====== PAGE ======

Great stuff, Mark, but I would say it is usually the guitar tech and not the FOH 'soundman' that is operating the pedals off-stage.

The FOH guy is too busy worrying about what the other 19,999 sound experts in the room are thinking.


----------



## mhammer (Nov 30, 2007)

Alex said:


> Thx for this. Are you a fan of solder free cables? What is the general consensus or your views on solder vs solder free in relation to tone?


I'm not a fan nor dismissive of them. I do think, however, that they require some skill to apply, and not everyone is always up to the task.

The cable itself is short enough that quality is almost a moot issue. The difference between, say, 50pf/ft and 35pf/ft is moot when the cables are often less than a foot. So, I'm not of the view that the cable used with solder-free systems has any audible impact on tone unless there is a LOT of it involved. On the other hand, whether the cable is high-end or dollar-store crap is entirely separate from the quality of the connection made by crimping/screwing on the plug. I feel more secure in knowing that a wire is soldered in place, but that doesn't mean that a good connection_ isn't_ one, even if there is no solder involved.

Let the record show that solder-free cables have been used for years, nay decades, in the realm of ribbon cables for computers. And keep in mind that a missing bit or handshake in the digital realm can be more catastrophic than a teensy bit of signal or bandwidth in the analog domain. So if pinched solder-free cables are good enough for your IBM-PC or Commodore 64, they're good enough for pedalboards.


----------



## mhammer (Nov 30, 2007)

High/Deaf said:


> Great stuff, Mark, but I would say it is usually the guitar tech and not the FOH 'soundman' that is operating the pedals off-stage.
> 
> The FOH guy is too busy worrying about what the other 19,999 sound experts in the room are thinking.


Yeah, I suppose it is the guitar tech. I was struggling to figure out what to call them.


----------



## Steadfastly (Nov 14, 2008)

For me it would be two or three. I might add a pedal to some of the top FX units but I would doubt it.


----------



## NorlinNorm (Dec 31, 2016)

aC2rs said:


> OK, maybe not how many pedals are too many, but, how many pedals _strung together_ are too many?
> 
> I'm not a big pedal player and normally just have 1 or 2, and a maximum of 3 pedals connected at one time.
> If I want a different effect I just swap pedals in and out and keep things simple.
> ...


Never too many Pedals...Haha


----------



## Business (Jul 30, 2013)

Are you Kevin Shields?
OR
Are you in a band that relies on many sonic textures?
OR
Are you in a cover band that covers a wide variety of styles?

If the answer to all 3 above statements is "no", you probably don't need more than 4-5 pedals on your board
FWIW, the pro guitar players that have my favorite tones use only about 3-4 effects each.

====== MATERIAL PROVIDED ======

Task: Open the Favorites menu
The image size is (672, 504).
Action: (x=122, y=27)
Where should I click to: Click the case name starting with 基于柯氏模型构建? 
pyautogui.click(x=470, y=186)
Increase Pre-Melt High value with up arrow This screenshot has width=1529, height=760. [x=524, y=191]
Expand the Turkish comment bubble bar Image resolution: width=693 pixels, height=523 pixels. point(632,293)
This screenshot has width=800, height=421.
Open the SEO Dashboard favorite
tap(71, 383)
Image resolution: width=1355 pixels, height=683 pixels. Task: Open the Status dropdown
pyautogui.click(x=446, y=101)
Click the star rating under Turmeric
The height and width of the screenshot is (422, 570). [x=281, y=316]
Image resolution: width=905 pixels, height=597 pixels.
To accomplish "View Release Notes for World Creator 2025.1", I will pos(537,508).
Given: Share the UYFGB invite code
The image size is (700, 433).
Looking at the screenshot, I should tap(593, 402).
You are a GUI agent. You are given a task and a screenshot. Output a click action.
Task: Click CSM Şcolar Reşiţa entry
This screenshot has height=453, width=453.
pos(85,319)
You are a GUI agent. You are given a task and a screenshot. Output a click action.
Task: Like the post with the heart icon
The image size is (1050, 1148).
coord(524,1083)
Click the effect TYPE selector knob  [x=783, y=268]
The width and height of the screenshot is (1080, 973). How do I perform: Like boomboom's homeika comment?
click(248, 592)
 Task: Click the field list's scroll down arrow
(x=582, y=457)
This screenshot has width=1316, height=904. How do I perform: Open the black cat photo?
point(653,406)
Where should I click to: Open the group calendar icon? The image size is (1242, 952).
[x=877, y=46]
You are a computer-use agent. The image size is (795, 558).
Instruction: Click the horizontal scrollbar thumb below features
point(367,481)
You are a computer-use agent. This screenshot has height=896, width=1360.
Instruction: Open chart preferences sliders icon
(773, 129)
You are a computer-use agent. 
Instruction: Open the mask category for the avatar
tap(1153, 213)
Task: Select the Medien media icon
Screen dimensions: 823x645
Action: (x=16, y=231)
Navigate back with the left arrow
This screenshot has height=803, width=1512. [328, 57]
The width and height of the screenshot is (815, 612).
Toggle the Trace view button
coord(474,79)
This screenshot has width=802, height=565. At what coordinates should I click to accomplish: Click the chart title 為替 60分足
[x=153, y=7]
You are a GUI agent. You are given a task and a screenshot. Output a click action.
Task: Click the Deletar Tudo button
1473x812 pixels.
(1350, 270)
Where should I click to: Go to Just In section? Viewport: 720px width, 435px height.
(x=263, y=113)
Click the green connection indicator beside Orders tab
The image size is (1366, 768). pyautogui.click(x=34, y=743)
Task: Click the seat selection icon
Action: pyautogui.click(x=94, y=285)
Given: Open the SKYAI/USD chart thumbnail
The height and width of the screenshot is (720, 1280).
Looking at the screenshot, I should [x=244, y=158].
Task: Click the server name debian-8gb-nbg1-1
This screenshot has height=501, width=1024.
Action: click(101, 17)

======

**WHAT YOU NEED TO DO**
Copy word for word the passage of the guitar pedal thread from "## Business (Jul" up to and including "3-4 effects each.".

**TASK RESPONSE**
## Business (Jul 30, 2013)

Are you Kevin Shields?
OR
Are you in a band that relies on many sonic textures?
OR
Are you in a cover band that covers a wide variety of styles?

If the answer to all 3 above statements is "no", you probably don't need more than 4-5 pedals on your board
FWIW, the pro guitar players that have my favorite tones use only about 3-4 effects each.